I originally used these equations:

Vtriplow = Vref*R2/(R1+R2) and Vtriphigh = Vref*R2/(R1+R2) + Vcc*R1/(R1+R2)
where R2 is my hysteresis resistor and R1 is the resistor after Vref.

However, I redid my calculations with nodal analysis at the noninverting input and received a hysteresis resistor of 10k and the two resistors in the divider network as 40k. This gives me a perfect 1.5 volt trigger level and 3.5 volt threshold level. But this is with an output of 4 volts at high and 1 volt at low. How are you getting an actual 0 for low output? Does the LM324 not have a limit on it's output voltage of about 1 volts, thus a 4volt high and 1volt low?

My simulation is attached.

Your configuration of presents a problem with two diodes in the feedback; one for each of the periods t1 & t2. Given the complexity of the dynamic resistance of both diodes in such a low current range, would it not be a good idea to eliminate the one with the lowest average current and the greatest swing in its dynamic resistance range? Doing that allows t1 to be calculated with just the RC components and a swamping effect for the t2 timing with R5 in parallel with R8 and the diode, mitigating the impact greatly.

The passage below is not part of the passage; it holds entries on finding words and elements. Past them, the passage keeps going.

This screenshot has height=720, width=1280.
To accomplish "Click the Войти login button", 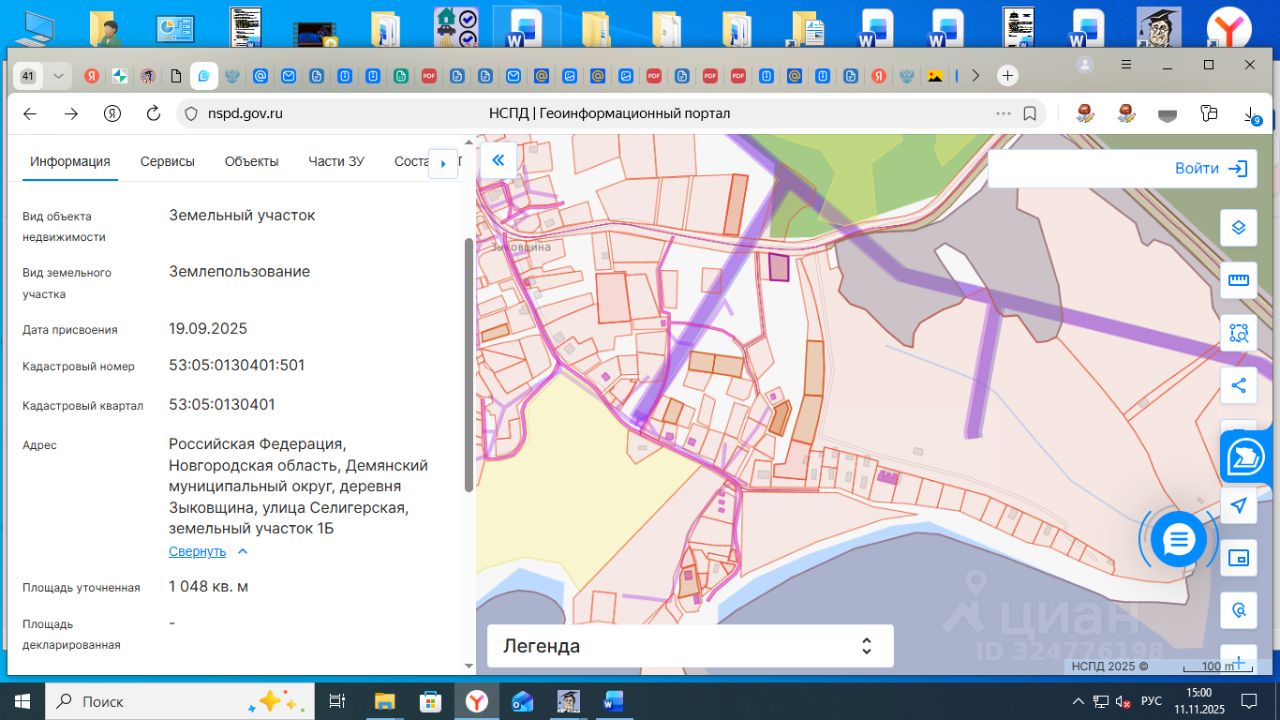I will (x=1210, y=169).
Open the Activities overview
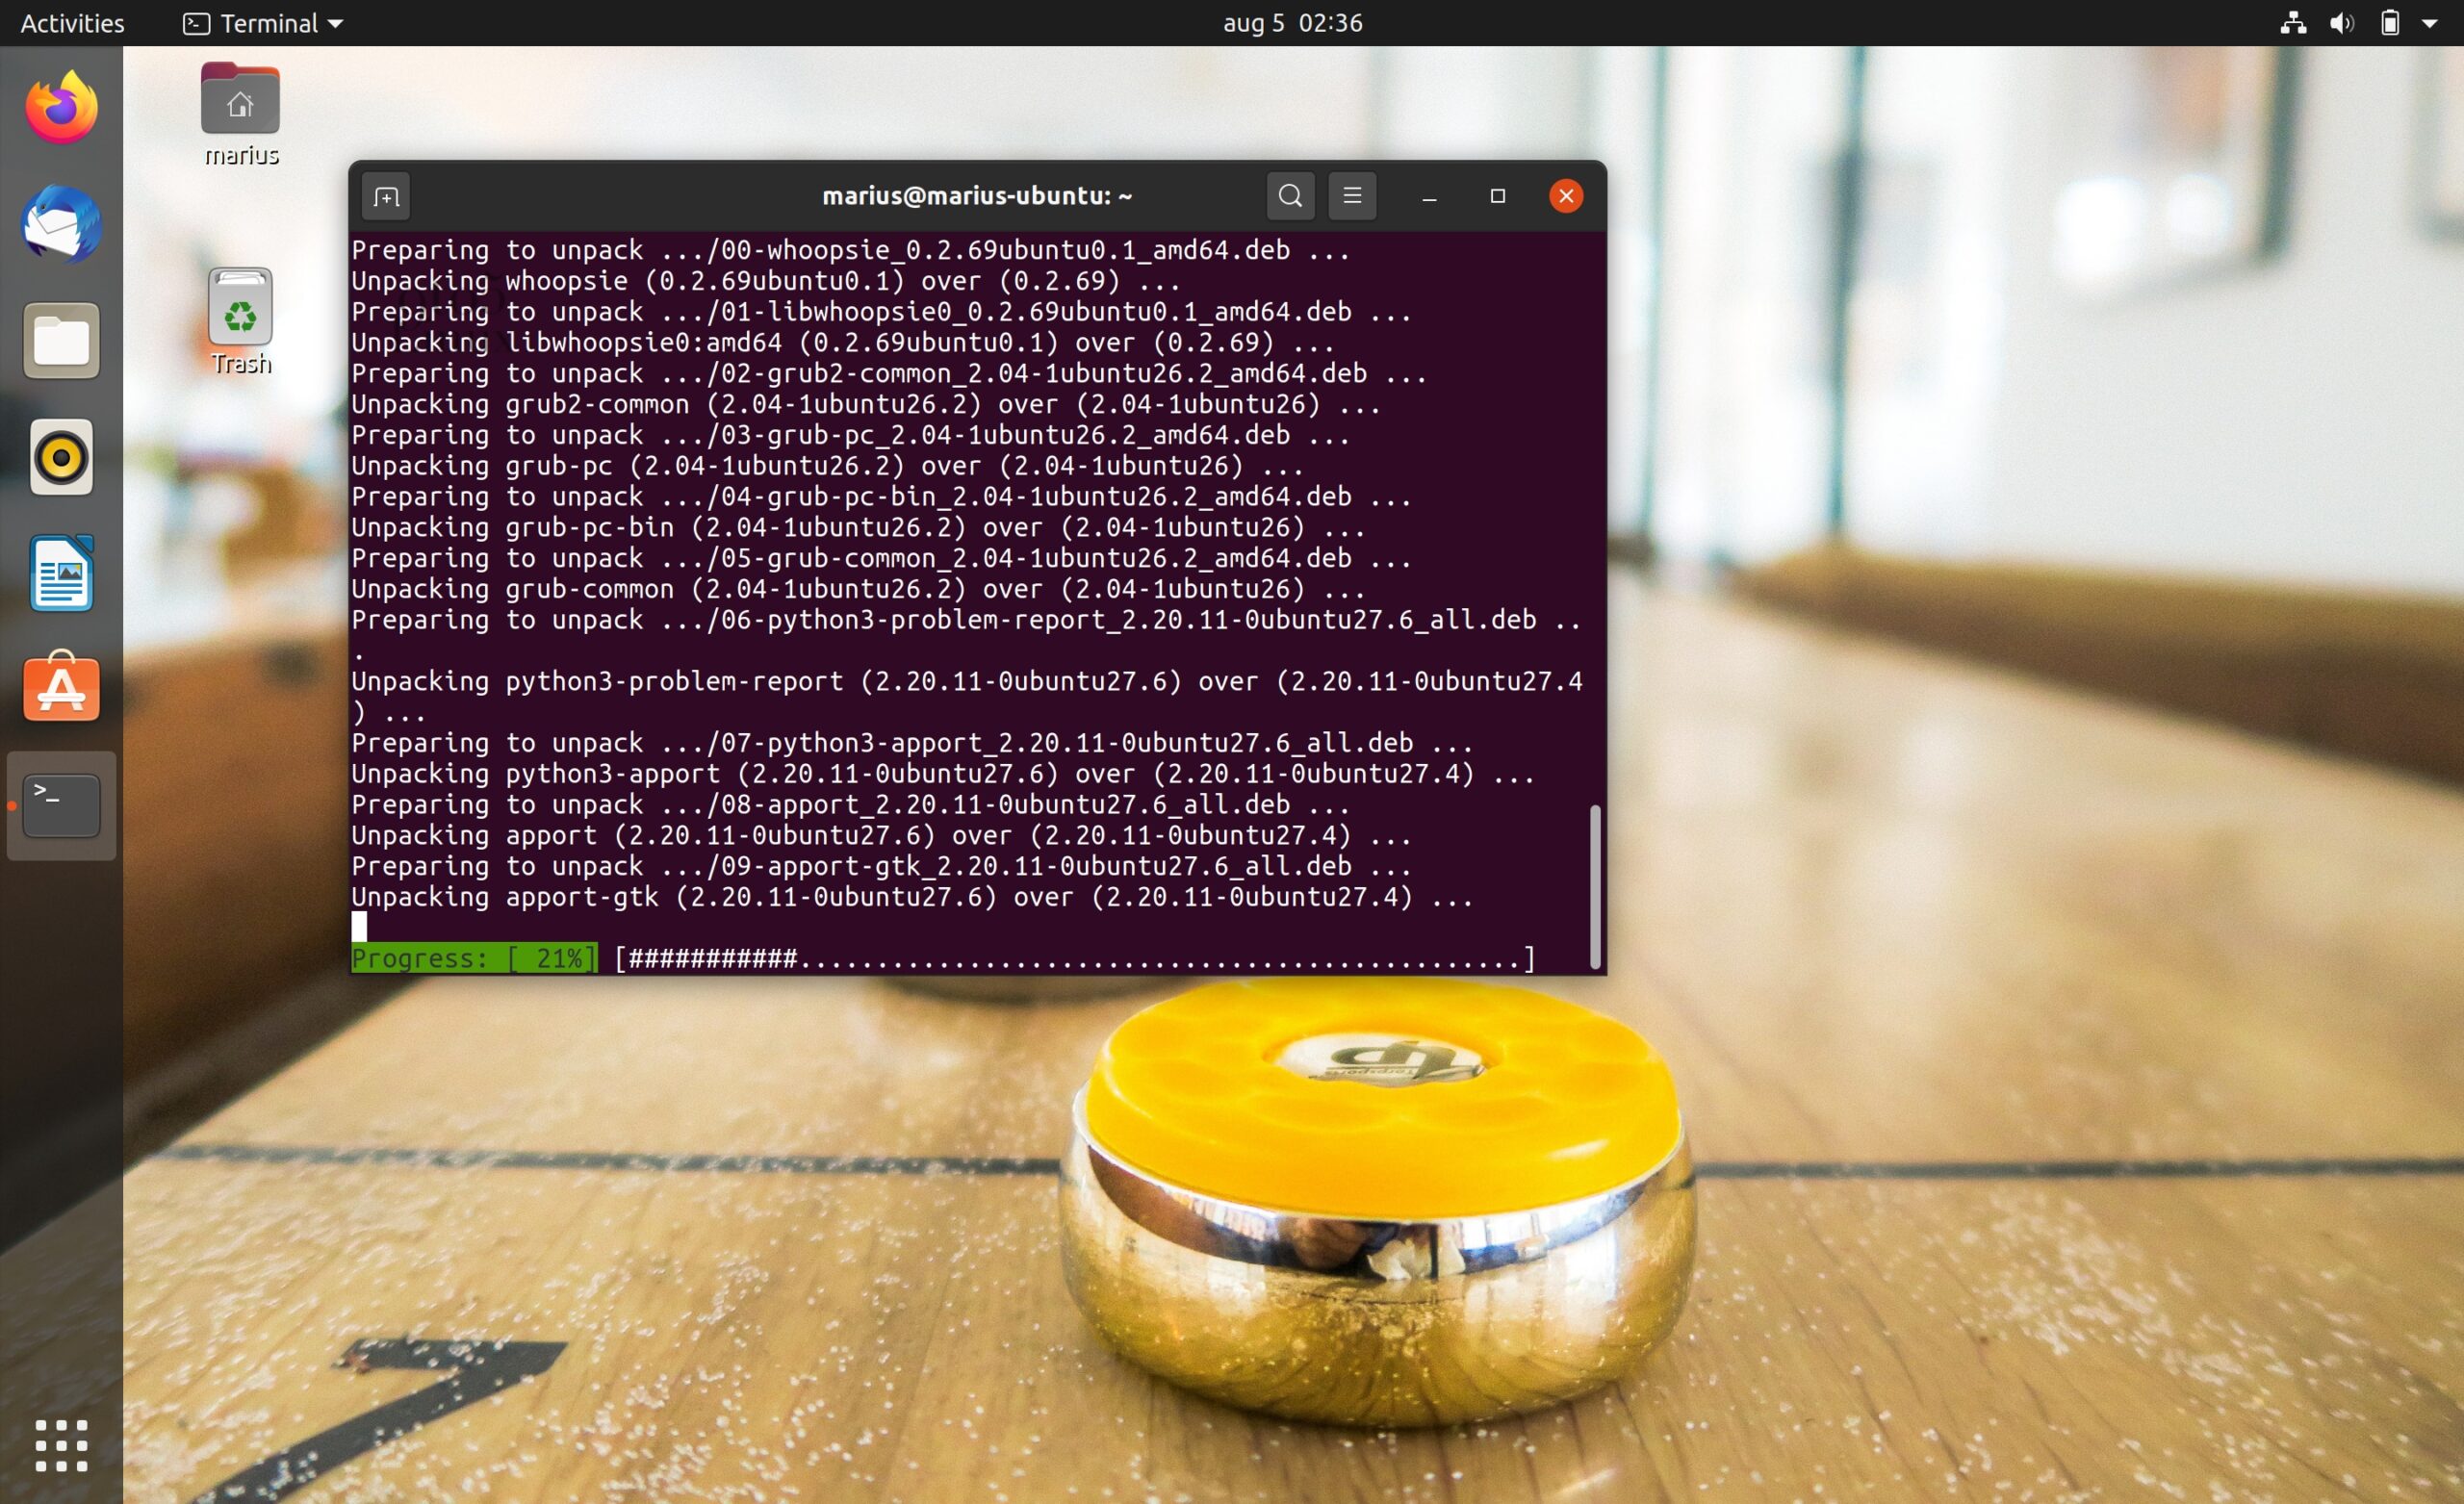The image size is (2464, 1504). click(72, 23)
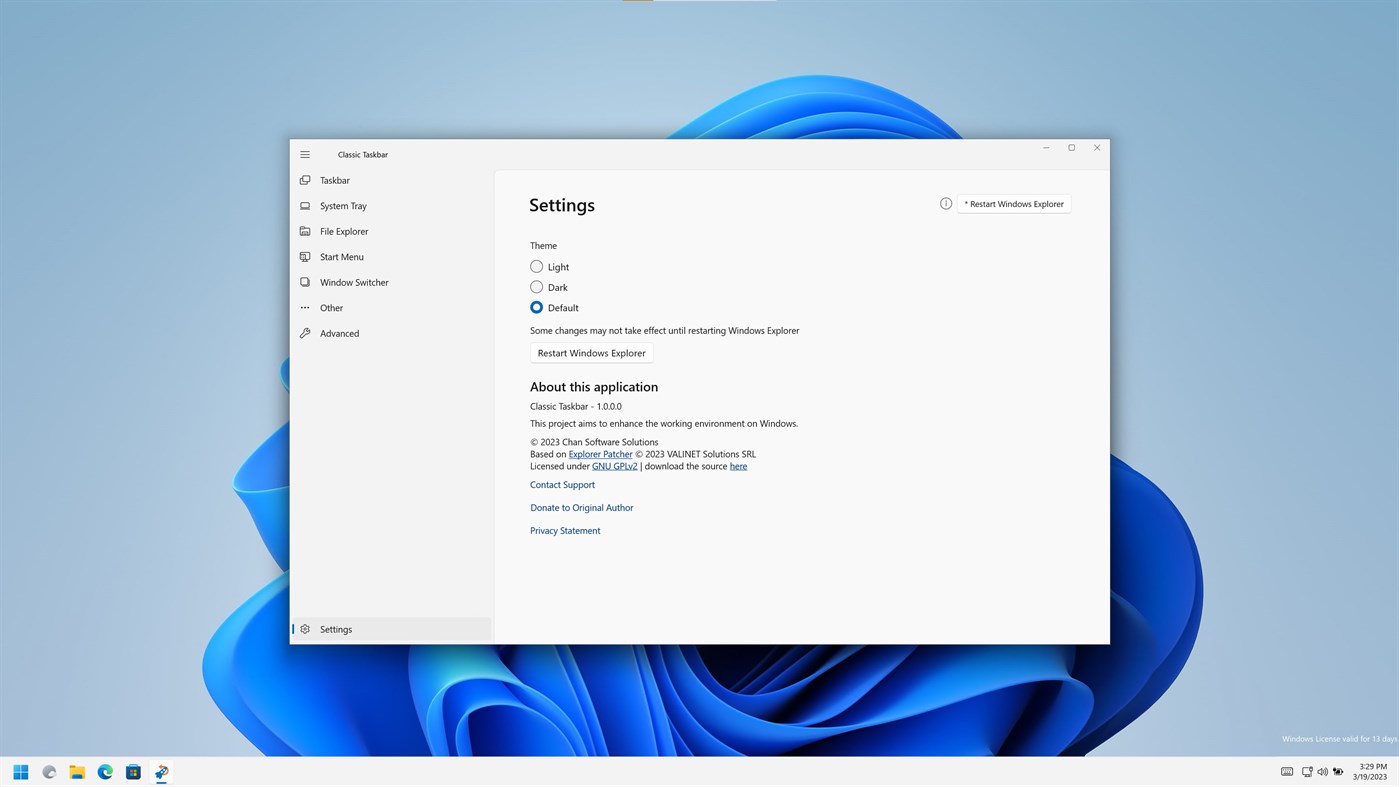Open the touch keyboard tray icon
Viewport: 1399px width, 787px height.
[1285, 771]

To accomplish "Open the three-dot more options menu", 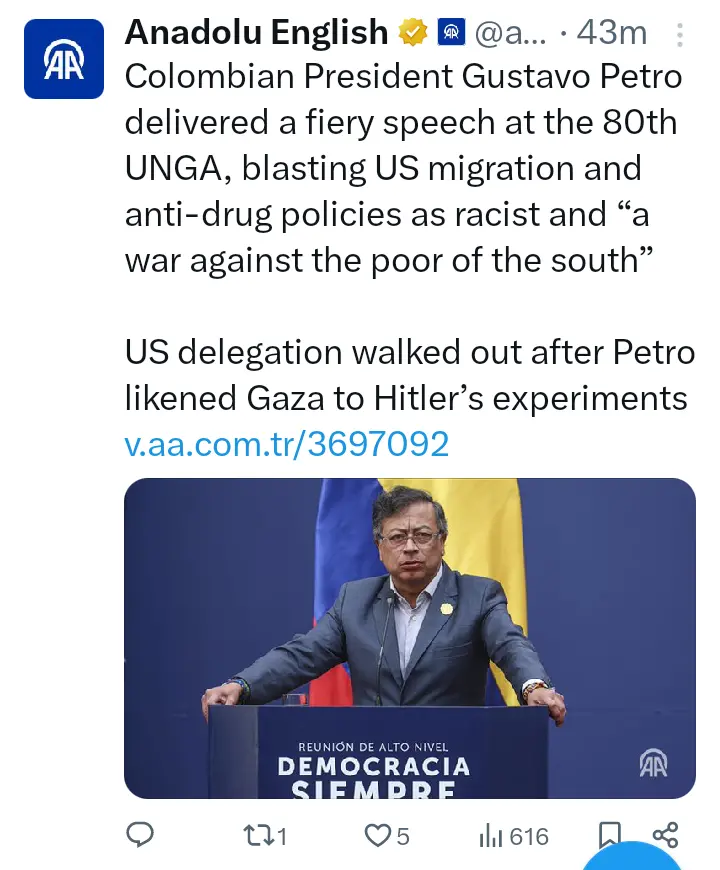I will pos(681,36).
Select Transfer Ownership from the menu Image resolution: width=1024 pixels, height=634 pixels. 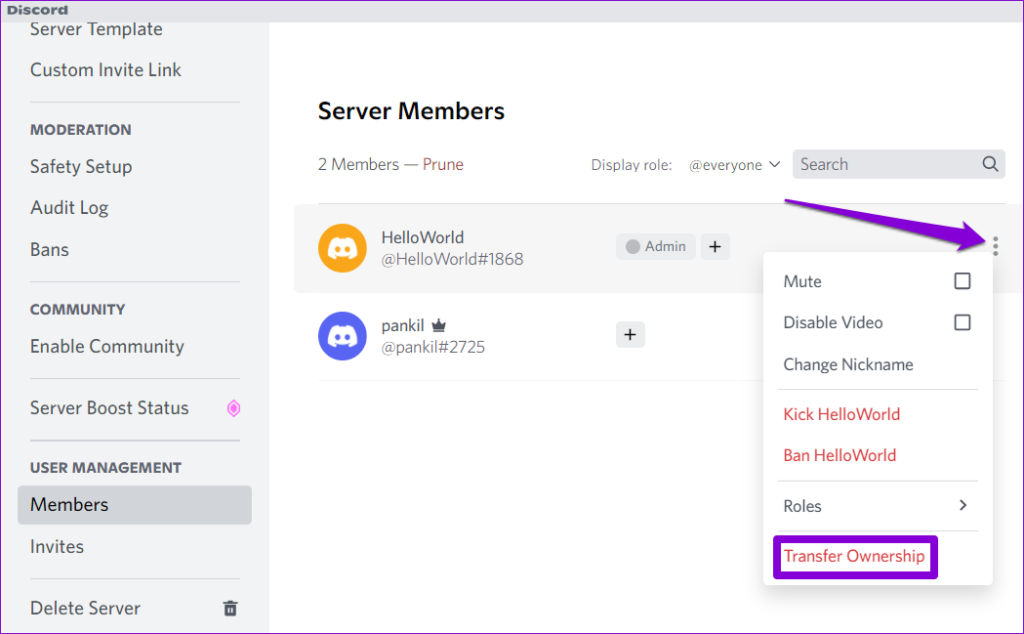click(x=855, y=556)
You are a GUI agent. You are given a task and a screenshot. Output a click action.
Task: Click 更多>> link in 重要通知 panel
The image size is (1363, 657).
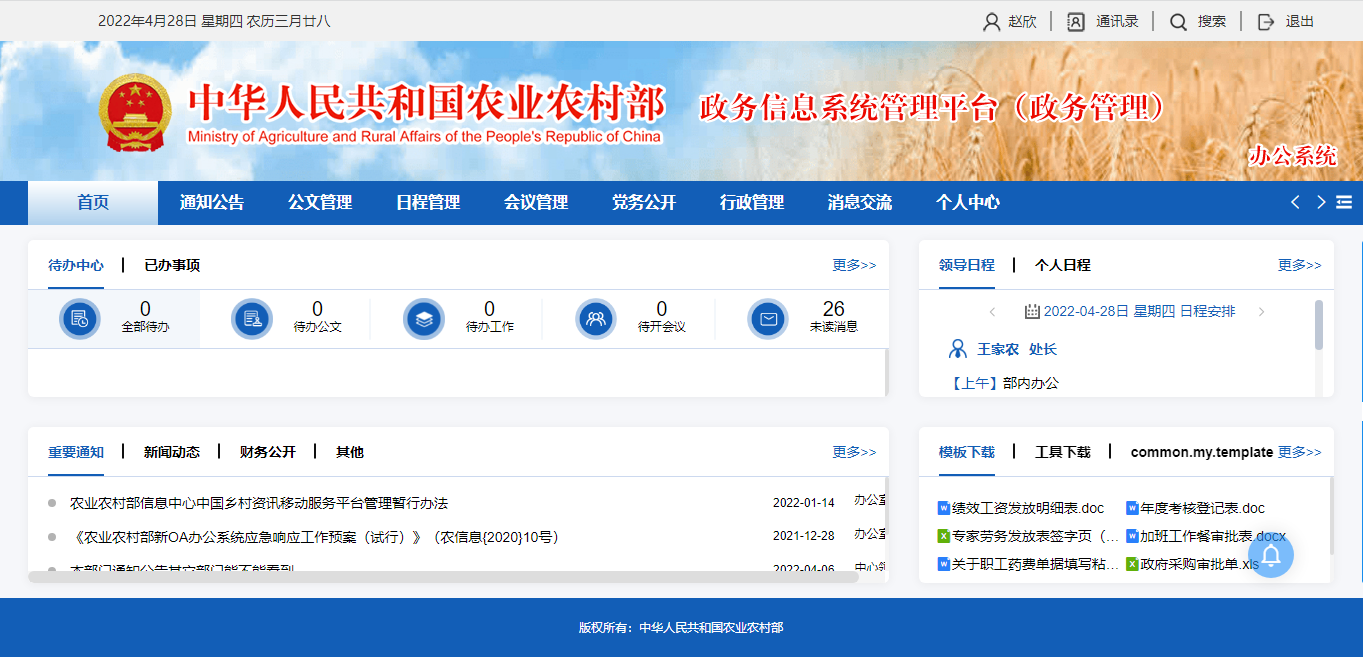click(854, 452)
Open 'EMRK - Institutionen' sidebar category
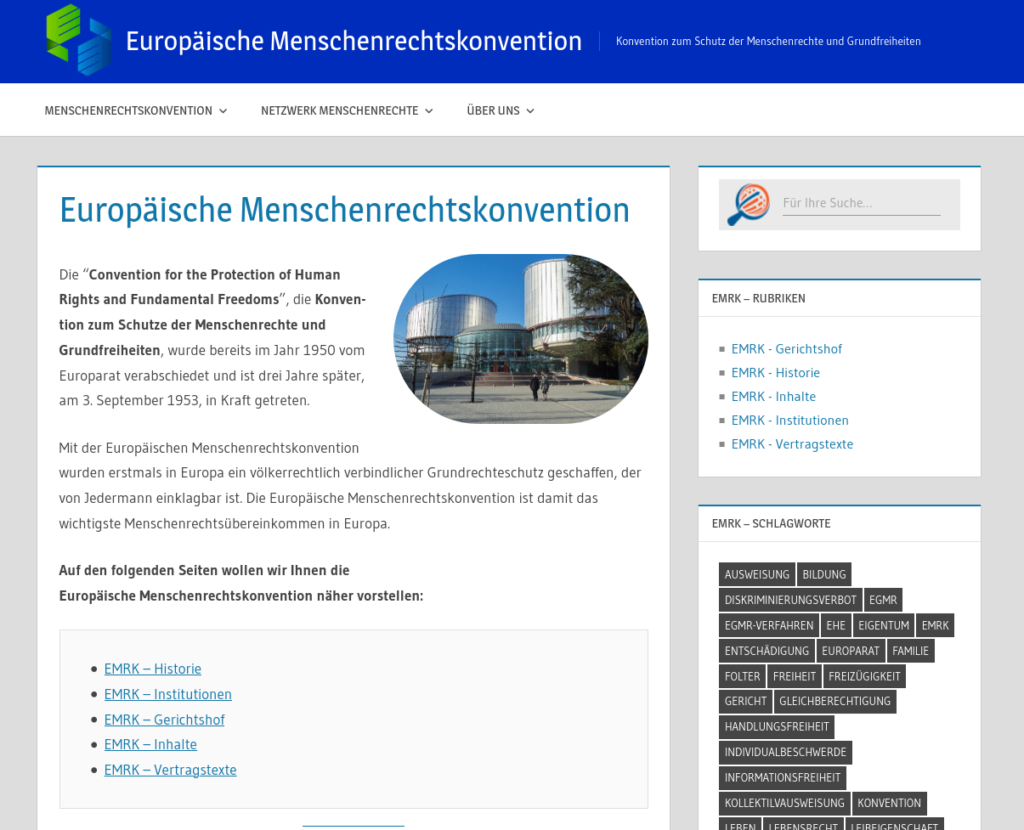The height and width of the screenshot is (830, 1024). (x=789, y=421)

Now to come up with the timing for t1, the 0.8s period. The capacitance can be selected based on a few factors like the diode impact. Period t1 is 0.8s and lets put the capacitance at 10uf and are the knowns so Rt1 must be determined. The charge on the cap over that period can be determined as (1+Ln t1)*C. here is a start on the equation:

R = X/((1+ln t1)*1e-5)

EDIT: OOPS!
After checking my math, I discovered a transposition error. However, you should get the idea and the path to follow. Sorry for the posting an error.

I'll leave X for you to puzzle out. Here's another hint...take a look at the LM555 datasheet and this app. note: **broken link removed**

I'll add a few attachments also. One plot will display the plot of a diode's dynamic resistance with the cursor at 1uA to display the issues noted above. The second will of the circuit I came up with just in case I wasn't clear in my explaination with the plot of the circuit with all parameters at less than 1% error. The only the know values are displayed in the schematic. Note the hysteresis and cap charging between the trigger level of 1.5V and the threshold level of 3.5V.

I'll work on this part after I figure out the hysteresis part. I do understand what you're saying about the diode's impedance, it is definitely effecting my circuit.